De même, au classement de la liberté économique dans le monde établi par la Fondation Friedrich Naumann, les pires notes attribuées à l’Egypte ont trait au marché du travail et aux entreprises.

Le gouvernement Moubarak a libéralisé les éléments monétaires de façon conséquente, mais le système juridique et politique est resté gelé. Pour Detmar Doering, l’alliance d’une politique monétaire expansive et d’un durcissement du marché du travail a nourri les frustrations de la jeunesse. Alors que la quote-part d’actifs s’est légèrement accrue ces 30 dernières années dans le nord de l’Afrique et au Moyen-Orient (de 49,1% à 51,1%), elle s’est détériorée en Egypte (de 52,5% à 47,8%). La majorité de la population n’a pas profité des réformes et l’espoir des jeunes a été étouffé.

Au coefficient Gini des inégalités calculé par la Banque mondiale, l’Egypte (32,1) est semblable à la Suisse et se classe mieux que la Tunisie (40,8), le Maroc (40,9) et surtout le Qatar (41).
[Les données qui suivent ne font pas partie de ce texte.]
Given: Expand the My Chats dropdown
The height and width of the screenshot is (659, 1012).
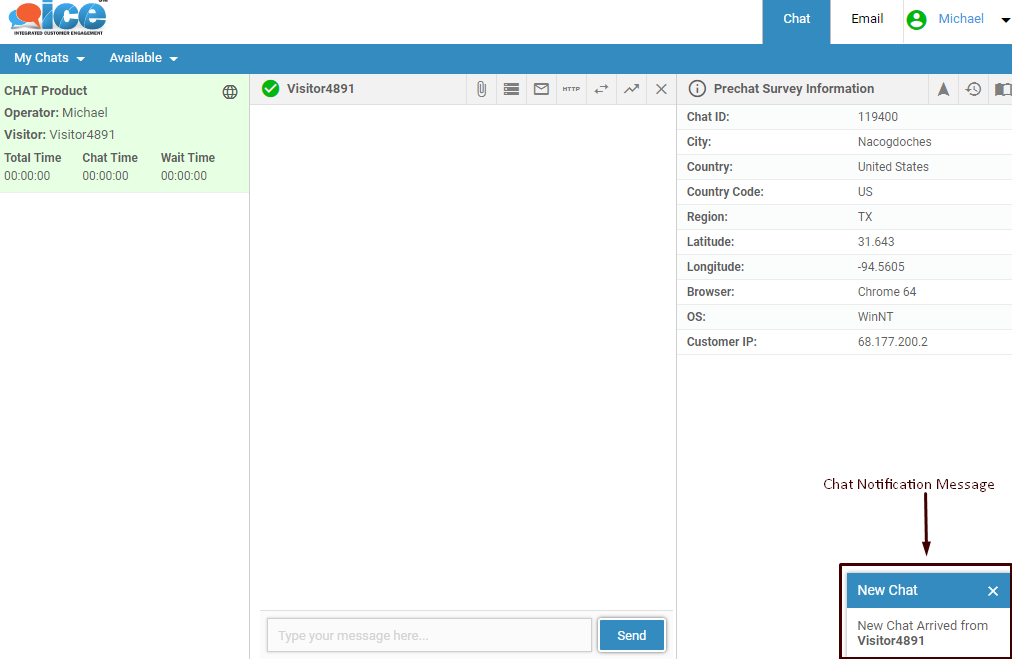Looking at the screenshot, I should pyautogui.click(x=49, y=58).
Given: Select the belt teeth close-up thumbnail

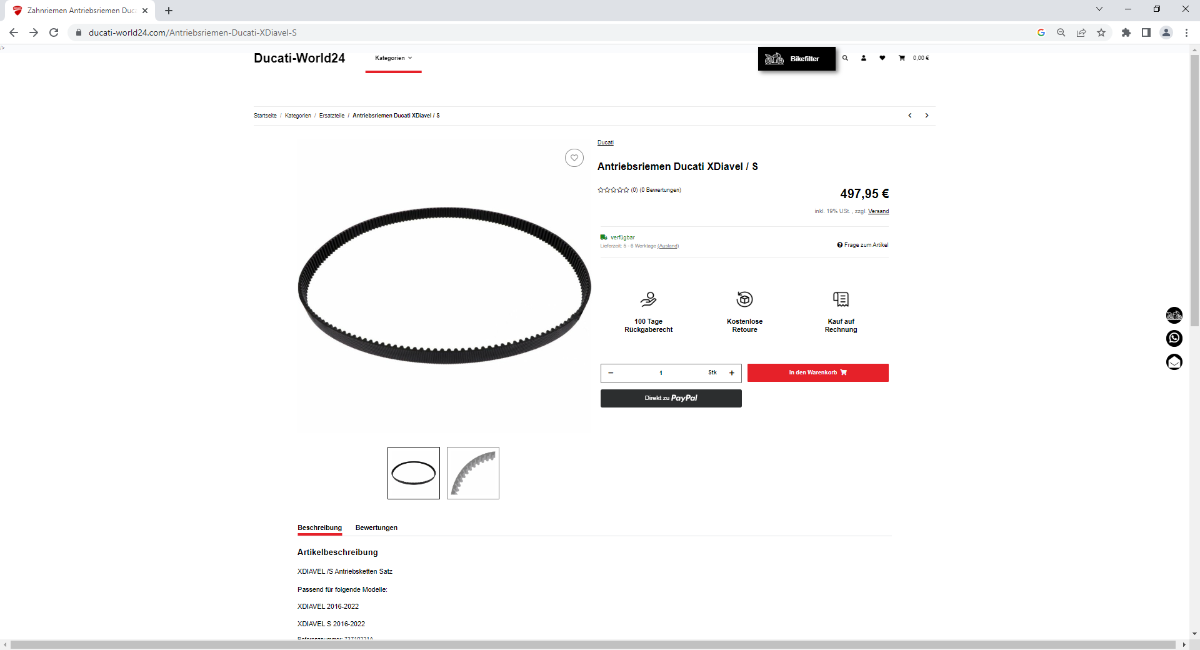Looking at the screenshot, I should coord(473,473).
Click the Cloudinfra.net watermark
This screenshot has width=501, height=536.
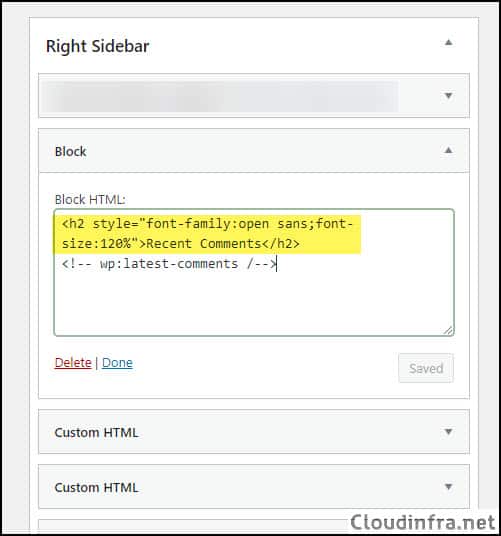tap(423, 522)
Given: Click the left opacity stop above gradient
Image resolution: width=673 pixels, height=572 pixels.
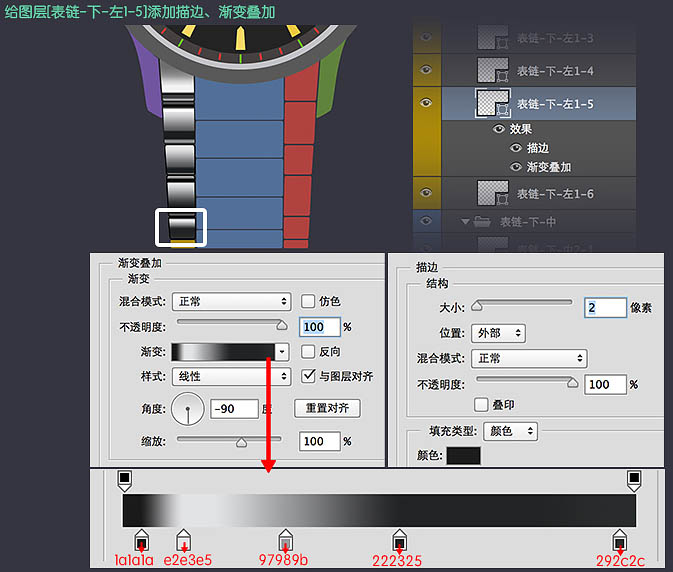Looking at the screenshot, I should pyautogui.click(x=125, y=480).
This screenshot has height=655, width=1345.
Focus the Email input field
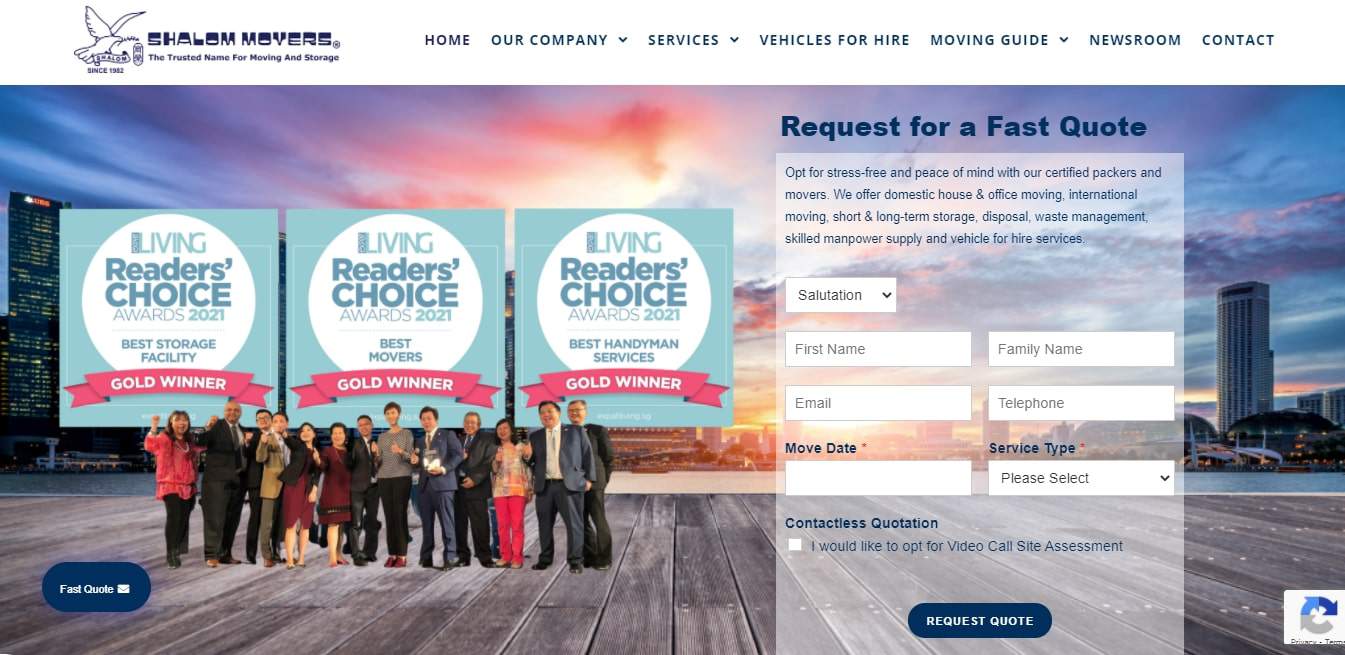click(x=878, y=403)
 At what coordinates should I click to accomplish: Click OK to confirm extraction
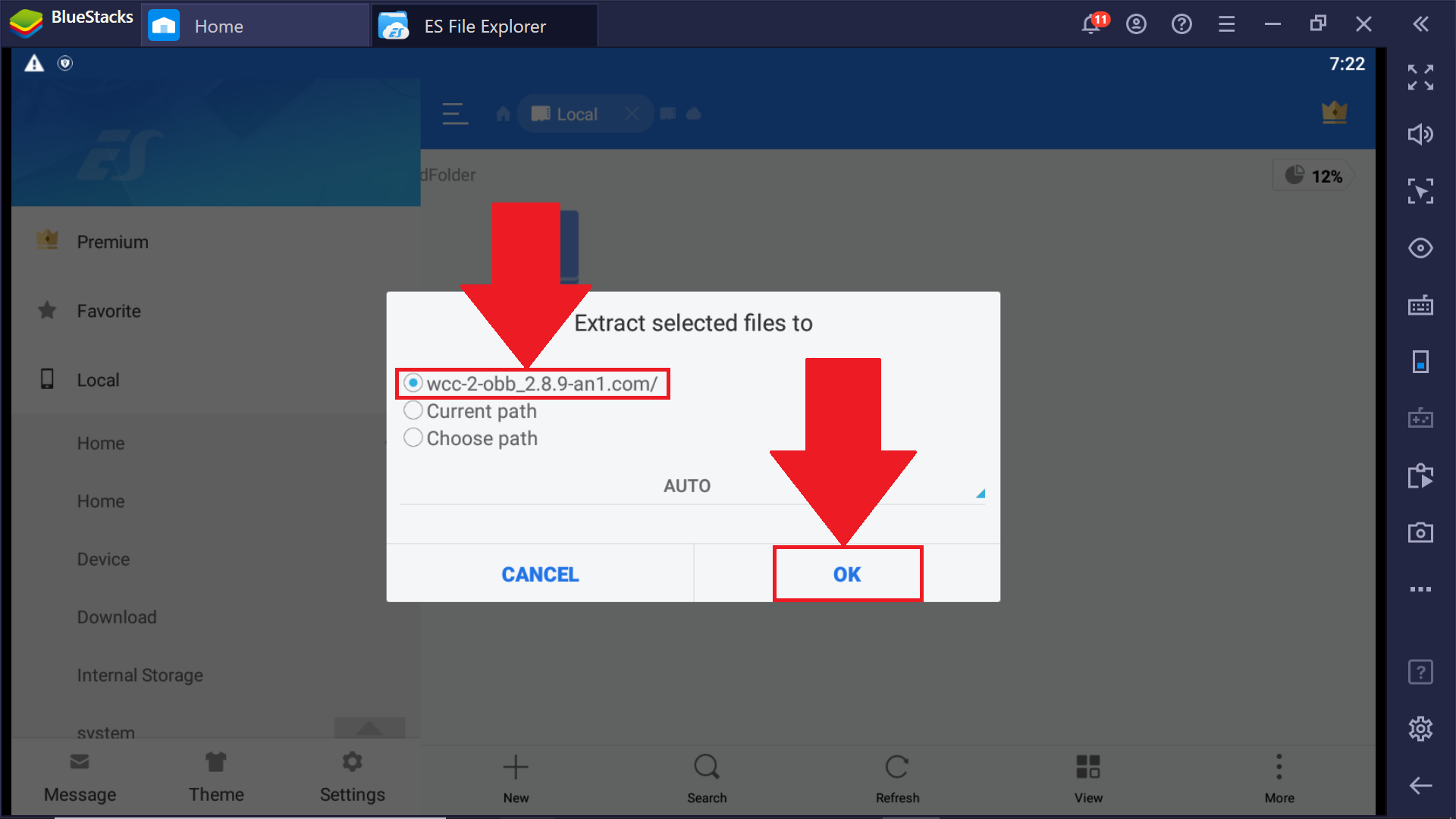[846, 574]
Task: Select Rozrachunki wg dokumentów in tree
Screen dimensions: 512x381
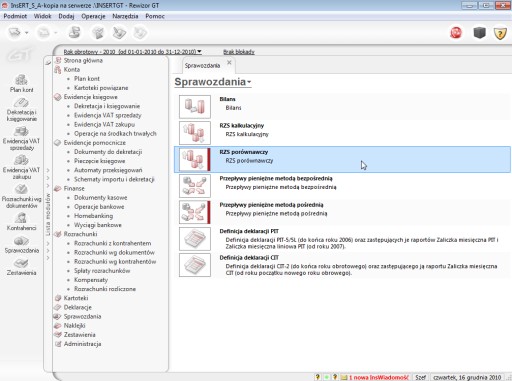Action: 114,252
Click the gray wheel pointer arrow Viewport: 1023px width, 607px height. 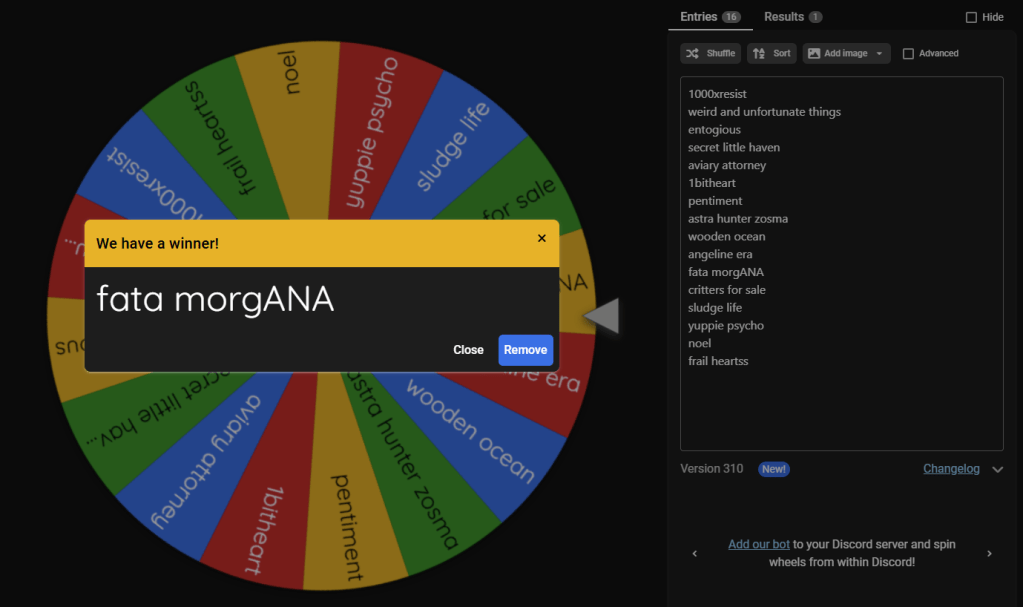point(602,316)
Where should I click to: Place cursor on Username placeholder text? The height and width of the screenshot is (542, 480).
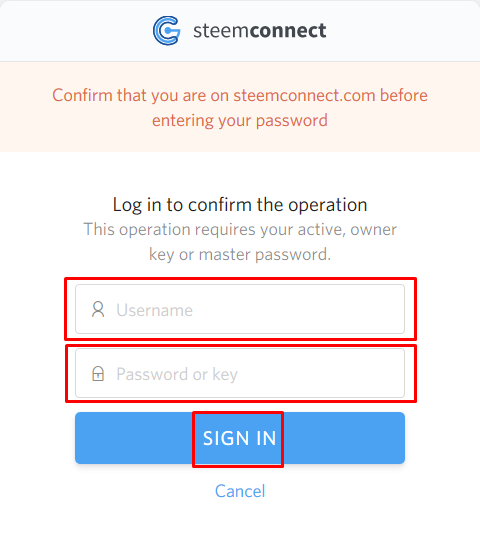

Mais le niveau d’inégalité importe bien moins que l’espoir inassouvi d’ascension sociale.

La mobilité sociale est impossible dans des pays où les entrepreneurs ne sont pas récompensés pour leur compétitivité, mais pour leur proximité au pouvoir.

En Egypte, l’absence d’état de droit a donc nourri les problèmes sociaux et provoqué une forte redistribution du bas vers le haut.

De tous les critères utilisés, l’Etat de droit a le plus important pour le fonctionnement d’une économie. L’économie de marché est par définition l’échange volontaire de droits de propriété. Or il ne peut y avoir un fonctionnement correct de l’économie de marché sans garantie des droits de propriété matérielle et intellectuelle. A ce dernier classement, réalisé par l’International Property Rights Index, l’Egypte n’arrive qu’au 67e rang sur 125, la Libye au 113e ex aequo avec l’Algérie.